## [About this exercise]
All lines between the start of the listing below and the line containing "You are a computer-use", inclusive, must be repeated exactly.
[The input Boundary: Start]
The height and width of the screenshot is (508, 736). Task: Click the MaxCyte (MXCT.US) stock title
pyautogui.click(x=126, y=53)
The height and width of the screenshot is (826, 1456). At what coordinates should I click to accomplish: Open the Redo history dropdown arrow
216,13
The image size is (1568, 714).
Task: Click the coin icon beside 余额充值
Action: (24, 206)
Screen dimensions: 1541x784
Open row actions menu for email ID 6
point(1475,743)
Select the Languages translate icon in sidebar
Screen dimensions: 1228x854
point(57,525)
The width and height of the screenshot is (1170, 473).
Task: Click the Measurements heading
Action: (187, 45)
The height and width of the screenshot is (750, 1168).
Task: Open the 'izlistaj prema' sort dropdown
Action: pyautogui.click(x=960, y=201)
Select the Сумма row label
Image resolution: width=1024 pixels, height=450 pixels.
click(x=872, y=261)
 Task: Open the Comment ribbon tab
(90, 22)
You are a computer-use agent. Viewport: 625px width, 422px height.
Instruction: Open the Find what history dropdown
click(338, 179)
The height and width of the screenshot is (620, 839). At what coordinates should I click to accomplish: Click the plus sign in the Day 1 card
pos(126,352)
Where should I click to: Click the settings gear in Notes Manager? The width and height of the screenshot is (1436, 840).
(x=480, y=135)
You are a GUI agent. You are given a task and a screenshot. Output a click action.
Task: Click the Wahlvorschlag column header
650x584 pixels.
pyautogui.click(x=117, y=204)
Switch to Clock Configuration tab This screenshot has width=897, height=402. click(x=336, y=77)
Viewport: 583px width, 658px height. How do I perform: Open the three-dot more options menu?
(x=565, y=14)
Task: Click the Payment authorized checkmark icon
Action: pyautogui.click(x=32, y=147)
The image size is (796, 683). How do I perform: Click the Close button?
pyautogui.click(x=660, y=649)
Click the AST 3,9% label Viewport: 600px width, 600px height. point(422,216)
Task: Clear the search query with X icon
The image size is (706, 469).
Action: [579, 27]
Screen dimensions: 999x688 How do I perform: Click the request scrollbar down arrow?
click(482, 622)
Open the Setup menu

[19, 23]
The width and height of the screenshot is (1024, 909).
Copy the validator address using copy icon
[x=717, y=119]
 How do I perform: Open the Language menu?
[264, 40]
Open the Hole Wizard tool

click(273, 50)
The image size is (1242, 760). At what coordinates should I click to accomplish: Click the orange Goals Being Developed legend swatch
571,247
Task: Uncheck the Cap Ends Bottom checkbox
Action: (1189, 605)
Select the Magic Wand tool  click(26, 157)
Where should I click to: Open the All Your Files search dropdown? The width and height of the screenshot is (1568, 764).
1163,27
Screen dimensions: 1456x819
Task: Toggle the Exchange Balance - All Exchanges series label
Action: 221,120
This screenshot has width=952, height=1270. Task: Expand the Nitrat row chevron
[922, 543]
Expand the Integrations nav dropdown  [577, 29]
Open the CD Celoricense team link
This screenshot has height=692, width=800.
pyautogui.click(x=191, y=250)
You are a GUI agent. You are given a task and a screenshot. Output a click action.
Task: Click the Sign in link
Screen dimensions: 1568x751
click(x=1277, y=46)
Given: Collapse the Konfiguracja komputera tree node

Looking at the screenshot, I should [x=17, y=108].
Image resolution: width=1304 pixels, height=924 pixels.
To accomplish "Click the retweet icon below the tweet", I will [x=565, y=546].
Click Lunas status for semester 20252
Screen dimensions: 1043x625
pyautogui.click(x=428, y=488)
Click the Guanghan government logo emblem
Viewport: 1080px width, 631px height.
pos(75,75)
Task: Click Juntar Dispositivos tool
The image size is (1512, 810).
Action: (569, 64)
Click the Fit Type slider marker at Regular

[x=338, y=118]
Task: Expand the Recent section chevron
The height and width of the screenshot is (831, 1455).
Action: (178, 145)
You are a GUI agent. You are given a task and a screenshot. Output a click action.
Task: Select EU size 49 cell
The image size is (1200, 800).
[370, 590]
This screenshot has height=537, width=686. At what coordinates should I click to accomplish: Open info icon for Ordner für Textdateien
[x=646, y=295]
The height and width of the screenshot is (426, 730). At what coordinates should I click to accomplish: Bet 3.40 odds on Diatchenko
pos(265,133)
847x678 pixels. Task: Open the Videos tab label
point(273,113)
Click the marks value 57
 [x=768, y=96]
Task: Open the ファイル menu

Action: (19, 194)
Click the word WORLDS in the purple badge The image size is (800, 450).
[The input Boundary: End]
## [Output]
The height and width of the screenshot is (508, 736). Task: Click the MaxCyte (MXCT.US) stock title
pyautogui.click(x=126, y=53)
The height and width of the screenshot is (826, 1456). At what coordinates should I click to accomplish: Open the Redo history dropdown arrow
216,13
The image size is (1568, 714).
Task: Click the coin icon beside 余额充值
Action: (24, 206)
Screen dimensions: 1541x784
Open row actions menu for email ID 6
point(1475,743)
Select the Languages translate icon in sidebar
Screen dimensions: 1228x854
point(57,525)
The width and height of the screenshot is (1170, 473).
Task: Click the Measurements heading
Action: (187, 45)
The height and width of the screenshot is (750, 1168).
Task: Open the 'izlistaj prema' sort dropdown
Action: pyautogui.click(x=960, y=201)
Select the Сумма row label
Image resolution: width=1024 pixels, height=450 pixels.
click(x=872, y=261)
 Task: Open the Comment ribbon tab
(90, 22)
You are a computer-use agent. Viewport: 625px width, 422px height.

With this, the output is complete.